| WORK INSTRUCTION |
Rewrite the rows as a JSON list of strings, starting with the line that contains "In order to click on align-right-icon: ≡" and ending with the line that contains "center [658, 22].", with both of those lines included. Give one string per line and leave out blank lines.

| ENTRIES PROVIDED |
-- Opening Marker --

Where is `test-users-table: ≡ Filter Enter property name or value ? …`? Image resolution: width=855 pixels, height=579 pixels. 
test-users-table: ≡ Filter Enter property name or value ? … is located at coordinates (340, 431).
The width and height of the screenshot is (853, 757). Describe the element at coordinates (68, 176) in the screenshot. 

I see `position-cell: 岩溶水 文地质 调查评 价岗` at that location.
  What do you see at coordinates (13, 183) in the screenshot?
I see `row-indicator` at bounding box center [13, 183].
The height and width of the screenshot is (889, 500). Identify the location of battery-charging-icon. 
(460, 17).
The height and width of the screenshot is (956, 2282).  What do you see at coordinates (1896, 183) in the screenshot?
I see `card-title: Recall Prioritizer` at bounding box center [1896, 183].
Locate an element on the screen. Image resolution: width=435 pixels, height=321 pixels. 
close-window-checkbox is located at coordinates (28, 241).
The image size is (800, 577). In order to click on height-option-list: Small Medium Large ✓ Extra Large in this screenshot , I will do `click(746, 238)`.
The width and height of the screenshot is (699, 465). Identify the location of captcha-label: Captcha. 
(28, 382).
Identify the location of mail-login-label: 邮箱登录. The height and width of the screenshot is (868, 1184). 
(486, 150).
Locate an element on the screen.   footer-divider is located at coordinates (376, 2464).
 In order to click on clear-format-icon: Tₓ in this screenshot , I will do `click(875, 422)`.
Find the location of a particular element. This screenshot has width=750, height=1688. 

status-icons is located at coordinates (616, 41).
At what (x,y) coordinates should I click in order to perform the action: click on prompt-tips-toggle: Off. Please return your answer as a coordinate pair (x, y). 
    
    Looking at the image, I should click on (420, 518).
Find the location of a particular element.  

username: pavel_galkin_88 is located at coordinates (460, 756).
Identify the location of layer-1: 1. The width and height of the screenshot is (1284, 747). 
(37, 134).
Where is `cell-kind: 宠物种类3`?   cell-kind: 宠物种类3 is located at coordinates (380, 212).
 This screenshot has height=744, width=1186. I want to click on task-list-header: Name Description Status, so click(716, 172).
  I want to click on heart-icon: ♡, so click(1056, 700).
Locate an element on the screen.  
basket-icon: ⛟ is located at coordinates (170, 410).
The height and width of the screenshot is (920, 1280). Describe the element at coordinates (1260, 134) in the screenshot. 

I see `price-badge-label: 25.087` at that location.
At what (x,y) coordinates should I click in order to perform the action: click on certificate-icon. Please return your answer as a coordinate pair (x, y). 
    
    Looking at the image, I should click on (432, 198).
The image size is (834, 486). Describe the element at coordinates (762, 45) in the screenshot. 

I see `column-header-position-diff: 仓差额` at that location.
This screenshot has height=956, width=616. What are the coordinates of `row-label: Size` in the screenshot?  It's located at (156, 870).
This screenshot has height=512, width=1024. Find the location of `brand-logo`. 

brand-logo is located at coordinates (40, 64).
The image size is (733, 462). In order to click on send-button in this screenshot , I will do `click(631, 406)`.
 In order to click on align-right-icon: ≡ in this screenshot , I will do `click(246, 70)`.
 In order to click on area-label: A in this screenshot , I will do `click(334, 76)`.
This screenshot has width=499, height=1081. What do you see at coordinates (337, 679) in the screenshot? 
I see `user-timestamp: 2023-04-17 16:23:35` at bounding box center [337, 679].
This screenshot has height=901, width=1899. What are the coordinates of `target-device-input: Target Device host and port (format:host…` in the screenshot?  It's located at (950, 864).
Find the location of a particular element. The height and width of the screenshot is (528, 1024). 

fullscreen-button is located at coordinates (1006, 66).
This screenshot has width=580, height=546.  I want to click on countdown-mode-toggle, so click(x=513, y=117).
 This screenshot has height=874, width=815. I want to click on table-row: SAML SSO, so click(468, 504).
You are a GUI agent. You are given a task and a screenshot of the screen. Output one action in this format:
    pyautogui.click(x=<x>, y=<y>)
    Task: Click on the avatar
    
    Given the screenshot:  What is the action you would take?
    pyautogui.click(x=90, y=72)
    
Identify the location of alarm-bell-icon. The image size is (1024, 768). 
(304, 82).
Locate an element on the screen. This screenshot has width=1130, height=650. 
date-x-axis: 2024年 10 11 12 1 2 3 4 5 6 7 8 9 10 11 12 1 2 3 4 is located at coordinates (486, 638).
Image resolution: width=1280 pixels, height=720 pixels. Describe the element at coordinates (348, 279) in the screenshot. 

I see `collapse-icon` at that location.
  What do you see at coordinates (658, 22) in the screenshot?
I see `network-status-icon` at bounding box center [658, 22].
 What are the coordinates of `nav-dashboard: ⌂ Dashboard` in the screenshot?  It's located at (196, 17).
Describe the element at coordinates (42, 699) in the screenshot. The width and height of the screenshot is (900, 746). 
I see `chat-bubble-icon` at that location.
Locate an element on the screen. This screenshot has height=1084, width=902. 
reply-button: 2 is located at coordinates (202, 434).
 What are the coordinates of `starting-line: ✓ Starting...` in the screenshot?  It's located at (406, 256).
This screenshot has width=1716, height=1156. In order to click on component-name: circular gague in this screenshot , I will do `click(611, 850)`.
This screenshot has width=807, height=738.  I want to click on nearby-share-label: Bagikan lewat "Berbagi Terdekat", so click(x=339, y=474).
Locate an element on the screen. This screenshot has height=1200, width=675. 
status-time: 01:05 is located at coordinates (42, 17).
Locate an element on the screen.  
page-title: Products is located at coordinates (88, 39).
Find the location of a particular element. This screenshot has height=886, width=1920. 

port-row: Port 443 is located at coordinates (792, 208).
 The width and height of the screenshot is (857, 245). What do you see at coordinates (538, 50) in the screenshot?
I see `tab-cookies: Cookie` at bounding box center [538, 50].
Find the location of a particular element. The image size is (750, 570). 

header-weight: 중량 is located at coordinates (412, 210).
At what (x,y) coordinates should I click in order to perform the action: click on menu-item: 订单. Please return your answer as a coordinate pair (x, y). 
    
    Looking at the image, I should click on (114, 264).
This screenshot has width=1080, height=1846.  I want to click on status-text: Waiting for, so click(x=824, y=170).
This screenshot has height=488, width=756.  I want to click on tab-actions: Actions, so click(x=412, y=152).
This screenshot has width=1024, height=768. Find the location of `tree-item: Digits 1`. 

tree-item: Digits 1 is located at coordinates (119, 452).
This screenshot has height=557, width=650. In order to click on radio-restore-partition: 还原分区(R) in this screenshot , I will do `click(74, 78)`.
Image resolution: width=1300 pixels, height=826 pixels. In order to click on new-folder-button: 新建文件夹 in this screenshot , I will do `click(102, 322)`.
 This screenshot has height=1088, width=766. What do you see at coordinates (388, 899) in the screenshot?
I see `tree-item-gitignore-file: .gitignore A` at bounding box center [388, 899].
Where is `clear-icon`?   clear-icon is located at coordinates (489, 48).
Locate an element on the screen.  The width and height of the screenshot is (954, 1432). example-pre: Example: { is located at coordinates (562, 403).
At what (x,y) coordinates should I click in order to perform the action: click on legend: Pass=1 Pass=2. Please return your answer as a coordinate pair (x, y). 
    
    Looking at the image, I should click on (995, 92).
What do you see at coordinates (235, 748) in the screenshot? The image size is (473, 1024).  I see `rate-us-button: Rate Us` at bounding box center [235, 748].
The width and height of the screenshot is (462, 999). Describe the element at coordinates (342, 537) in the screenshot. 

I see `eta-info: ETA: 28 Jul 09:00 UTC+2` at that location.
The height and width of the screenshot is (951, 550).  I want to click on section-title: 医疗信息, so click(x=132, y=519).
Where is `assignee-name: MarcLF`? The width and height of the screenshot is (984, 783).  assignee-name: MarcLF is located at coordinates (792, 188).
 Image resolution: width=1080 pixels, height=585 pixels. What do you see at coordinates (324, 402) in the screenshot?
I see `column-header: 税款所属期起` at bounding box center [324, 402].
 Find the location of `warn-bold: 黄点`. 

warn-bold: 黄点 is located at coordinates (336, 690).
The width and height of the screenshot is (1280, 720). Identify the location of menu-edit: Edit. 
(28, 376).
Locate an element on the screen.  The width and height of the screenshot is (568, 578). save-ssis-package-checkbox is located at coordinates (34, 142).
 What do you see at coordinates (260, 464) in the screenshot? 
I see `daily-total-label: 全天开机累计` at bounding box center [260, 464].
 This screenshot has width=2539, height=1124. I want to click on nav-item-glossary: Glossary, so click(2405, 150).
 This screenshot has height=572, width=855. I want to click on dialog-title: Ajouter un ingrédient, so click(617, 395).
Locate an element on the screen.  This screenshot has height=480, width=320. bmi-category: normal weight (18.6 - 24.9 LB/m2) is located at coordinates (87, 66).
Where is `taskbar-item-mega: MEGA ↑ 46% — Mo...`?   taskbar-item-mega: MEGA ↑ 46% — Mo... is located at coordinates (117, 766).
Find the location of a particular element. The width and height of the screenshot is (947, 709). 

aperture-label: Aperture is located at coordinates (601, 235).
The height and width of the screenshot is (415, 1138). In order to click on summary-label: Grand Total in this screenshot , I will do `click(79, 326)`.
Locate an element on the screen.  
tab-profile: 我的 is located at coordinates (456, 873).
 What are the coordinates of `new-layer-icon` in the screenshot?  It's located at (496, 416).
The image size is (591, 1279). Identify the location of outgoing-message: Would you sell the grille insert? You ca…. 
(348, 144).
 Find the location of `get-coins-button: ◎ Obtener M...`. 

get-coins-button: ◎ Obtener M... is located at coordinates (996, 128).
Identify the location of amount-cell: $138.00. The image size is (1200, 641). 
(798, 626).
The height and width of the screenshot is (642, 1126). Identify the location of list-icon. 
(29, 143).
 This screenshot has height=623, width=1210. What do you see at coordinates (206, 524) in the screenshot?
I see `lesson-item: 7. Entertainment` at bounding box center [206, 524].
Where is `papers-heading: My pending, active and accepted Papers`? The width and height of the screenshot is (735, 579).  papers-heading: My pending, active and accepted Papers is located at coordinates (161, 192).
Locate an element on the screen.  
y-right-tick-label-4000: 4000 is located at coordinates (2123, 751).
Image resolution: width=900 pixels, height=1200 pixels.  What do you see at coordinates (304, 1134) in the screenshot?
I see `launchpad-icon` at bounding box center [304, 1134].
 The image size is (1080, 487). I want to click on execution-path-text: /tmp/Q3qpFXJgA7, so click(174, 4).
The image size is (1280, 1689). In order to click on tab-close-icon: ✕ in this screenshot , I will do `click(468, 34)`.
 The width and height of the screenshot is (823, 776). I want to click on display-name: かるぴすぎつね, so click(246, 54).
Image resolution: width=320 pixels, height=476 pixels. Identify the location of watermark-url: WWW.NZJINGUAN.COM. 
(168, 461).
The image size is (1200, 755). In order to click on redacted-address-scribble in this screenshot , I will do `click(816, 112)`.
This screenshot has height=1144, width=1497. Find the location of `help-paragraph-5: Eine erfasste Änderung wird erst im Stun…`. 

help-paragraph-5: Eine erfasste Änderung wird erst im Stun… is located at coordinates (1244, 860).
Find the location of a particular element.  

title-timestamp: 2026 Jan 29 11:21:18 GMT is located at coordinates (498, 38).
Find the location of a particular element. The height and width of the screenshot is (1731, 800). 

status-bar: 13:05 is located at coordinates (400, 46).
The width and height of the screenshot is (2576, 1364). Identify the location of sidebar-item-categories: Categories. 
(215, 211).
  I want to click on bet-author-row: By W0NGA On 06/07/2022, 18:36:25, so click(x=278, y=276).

-- Closing Marker --

| ANSWER SPACE |
[
  " In order to click on align-right-icon: ≡ in this screenshot , I will do `click(246, 70)`.",
  " In order to click on area-label: A in this screenshot , I will do `click(334, 76)`.",
  "This screenshot has width=499, height=1081. What do you see at coordinates (337, 679) in the screenshot? ",
  "I see `user-timestamp: 2023-04-17 16:23:35` at bounding box center [337, 679].",
  "This screenshot has height=901, width=1899. What are the coordinates of `target-device-input: Target Device host and port (format:host…` in the screenshot?  It's located at (950, 864).",
  "Find the location of a particular element. The height and width of the screenshot is (528, 1024). ",
  "fullscreen-button is located at coordinates (1006, 66).",
  "This screenshot has width=580, height=546.  I want to click on countdown-mode-toggle, so click(x=513, y=117).",
  " This screenshot has height=874, width=815. I want to click on table-row: SAML SSO, so click(468, 504).",
  "You are a GUI agent. You are given a task and a screenshot of the screen. Output one action in this format:",
  "    pyautogui.click(x=<x>, y=<y>)",
  "    Task: Click on the avatar",
  "    Given the screenshot:  What is the action you would take?",
  "    pyautogui.click(x=90, y=72)",
  "Identify the location of alarm-bell-icon. The image size is (1024, 768). ",
  "(304, 82).",
  "Locate an element on the screen. This screenshot has width=1130, height=650. ",
  "date-x-axis: 2024年 10 11 12 1 2 3 4 5 6 7 8 9 10 11 12 1 2 3 4 is located at coordinates (486, 638).",
  "Image resolution: width=1280 pixels, height=720 pixels. Describe the element at coordinates (348, 279) in the screenshot. ",
  "I see `collapse-icon` at that location.",
  "  What do you see at coordinates (658, 22) in the screenshot?",
  "I see `network-status-icon` at bounding box center [658, 22]."
]